TASK STATEMENT =
The answer should hold only the lines from the one containing "Términos y condiciones (106, 2556)" through the one containing "Do Not Sell Personal Information (107, 1329)" in the entries below, copied exactly, without pictures.

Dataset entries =

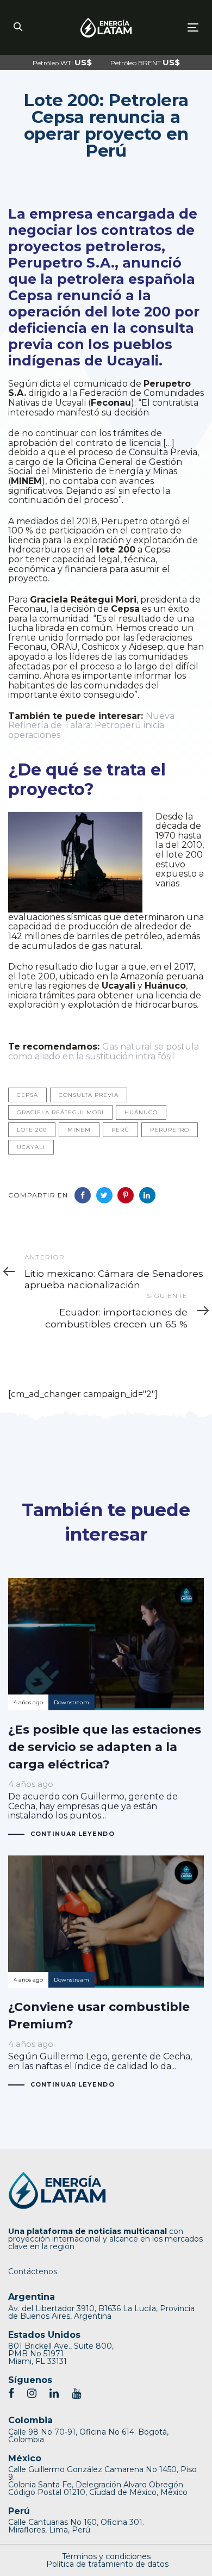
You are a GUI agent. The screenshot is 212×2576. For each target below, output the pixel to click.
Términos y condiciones (106, 2556)
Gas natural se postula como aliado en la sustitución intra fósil (103, 1051)
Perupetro (169, 1129)
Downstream (71, 1702)
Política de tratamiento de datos (107, 2564)
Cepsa (27, 1094)
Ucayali (31, 1147)
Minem (79, 1129)
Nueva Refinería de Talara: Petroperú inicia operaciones (91, 725)
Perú (120, 1129)
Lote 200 (32, 1129)
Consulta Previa (89, 1094)
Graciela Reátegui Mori (60, 1112)
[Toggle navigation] (167, 27)
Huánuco (141, 1112)
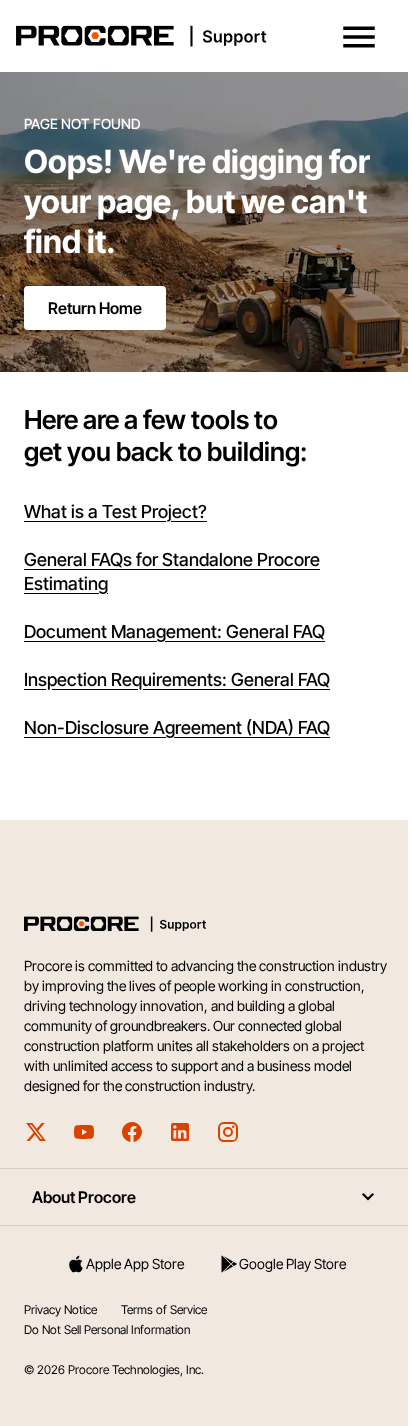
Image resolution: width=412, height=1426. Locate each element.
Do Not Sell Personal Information (107, 1329)
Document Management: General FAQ (174, 631)
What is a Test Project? (115, 511)
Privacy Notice (60, 1309)
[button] (359, 37)
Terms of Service (164, 1309)
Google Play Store (292, 1263)
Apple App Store (135, 1263)
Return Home (95, 308)
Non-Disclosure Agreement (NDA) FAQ (177, 727)
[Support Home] (202, 36)
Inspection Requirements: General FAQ (177, 679)
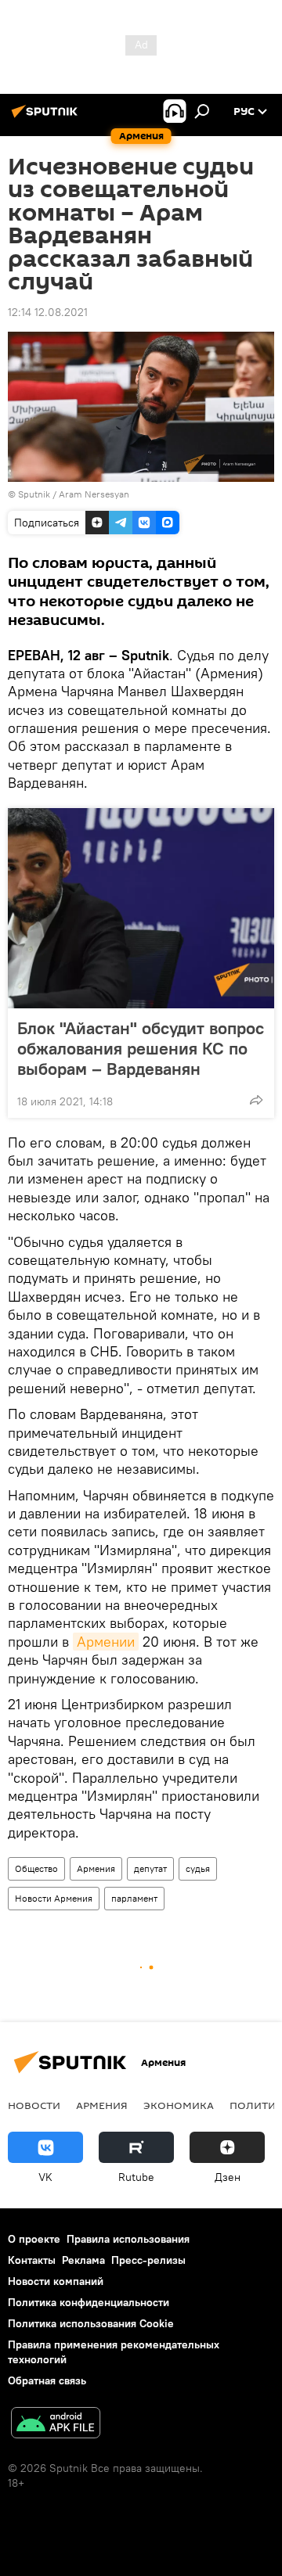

WRITTEN REPLY =
Términos y condiciones (106, 2556)
Gas natural se postula como aliado en la sustitución intra fósil (103, 1051)
Perupetro (169, 1129)
Downstream (71, 1702)
Política de tratamiento de datos (107, 2564)
Cepsa (27, 1094)
Ucayali (31, 1147)
Minem (79, 1129)
Nueva Refinería de Talara: Petroperú inicia operaciones (91, 725)
Perú (120, 1129)
Lote 200 (32, 1129)
Consulta Previa (89, 1094)
Graciela Reátegui Mori (60, 1112)
[Toggle navigation] (167, 27)
Huánuco (141, 1112)
Image resolution: width=412, height=1426. Locate each element.
Do Not Sell Personal Information (107, 1329)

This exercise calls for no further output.